Клетка в голове - страница 12



Глядя в плотную тьму, на Громова накатило чувство одиночества. Он был из тех людей, которые чувствовали себя не в своей тарелке, если не видели человеческого лица в течение более трёх часов. Ему было необязательно общаться с людьми, чтобы подавить одиночество – достаточно просто знать, что кто-то рядом. Конвоиров он за людей не принимал, а до своих попутчиков по несчастью ему было не докричаться. В вагоне трудно наладить переписку, тем более, если нет ни хорошей нитки, ни бумаги, ни ручки, ни опыта в этом деле. Можно было бы перестукиваться через трубу отопления, которая проходила под окном, но её хорошо изолировали листами металла – нужно время, чтобы через них добраться до трубы.
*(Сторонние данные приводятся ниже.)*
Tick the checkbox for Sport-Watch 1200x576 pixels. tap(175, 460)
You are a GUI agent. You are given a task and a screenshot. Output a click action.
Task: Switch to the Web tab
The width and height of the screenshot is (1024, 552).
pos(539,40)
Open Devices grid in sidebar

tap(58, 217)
С чувством того, что он словно бы один в чёртовом мире, Громов решил побольше спать, до тех пор, пока они не приедут в тюрьму, или к нему не подселять сокамерника.

5

На следующее утро Громов проснулся оттого, что слышал навязчивый и непрекращающийся монотонный писк. У него разболелась голова – не мигрень, но всё-таки неприятно. За окном ещё не начала рассеиваться ночь. По-видимому, было раннее утро, но без часов – не понять. Он, ещё и не попав в тюрьму, уже словно отвергнут и выброшен миром в пустоту.

Постучал в дверь. Никто не ответил. Он постучал снова и не очень громко крикнул:

– Начальник.

Опять тишина.

– Что – все поперемёрли, что ли?!

Кормушка открылась и одна из надзирательниц, не опускаясь до уровня отверстия, ответила:

– Не шуметь. Что нужно?

– У меня голова раскалывается. Принесите что-нибудь.

– Только вместе с завтраком.

– А когда он?

Надзирательница взглянула на часы:

– Через час.

– Час?! Блин – я ж ведь изведусь! Дайте мне, что ли, просто таблетку какую-нибудь. Можно даже без воды. Или можете подавать сейчас жратву – я всё равно уже встал.

– Не положено.

Надзирательница закрыла кормушку и прошла дальше в коридор.

– Лярва>28! – сказал Громов в полный голос. И поймал себя на том, что жалуется в пустоту.

Вот она – официальная бюрократия. «Не положено». Ему казалось, что если бы она его обозвала, он мог ей плюнуть в неё. В конце концов – припугнуть, бросившись на дверь. Так было бы лучше. Но нет. Безликое, неэмоциональное обращение. Ему это особенно не нравилось в них. Словно он пустое место и к нему нет никакого отношения – ни положительного, ни отрицательного.

Делать нечего – придётся ждать. Время – это теперь всё, что у него есть. В голову опять начали закрадываться мысли:

«На зоне надо чему-то обучиться. Если я хорошо лажу с техникой – может найти там себе опытного медвежатника? Такие всегда нарасхват. Щипачём>29 – не хочу. Можно тырить мелочь, с риском попасться, целый месяц и не накопить толком ничего. Форточник>30 тоже действует наобум – какое окно открыто, туда и лезь. Нужно что-то, где всё будут планировать другие, а я должен только работать и стричь бабосы».

Вот пришла пора кормёжки. Громов был уверен, что ему дадут первым, поскольку он ближе всего к купе для конвоя. Тележка выехала из соседнего купе и проехала мимо.

«Издевательство. Они меня точно дразнят. Ну, скоты – не дождётесь! Не сломаюсь! Ни здесь. Ни на зоне. Мы, зэки, в тюрьме временно – вы здесь на работе навсегда».

Наконец тележка с едой подъехала к купе Громова. Кормушка открылась, и он принял поднос. Разглядел, что раздатчик, седой, осунувшийся старик с бородой, одет в гражданскую одежду.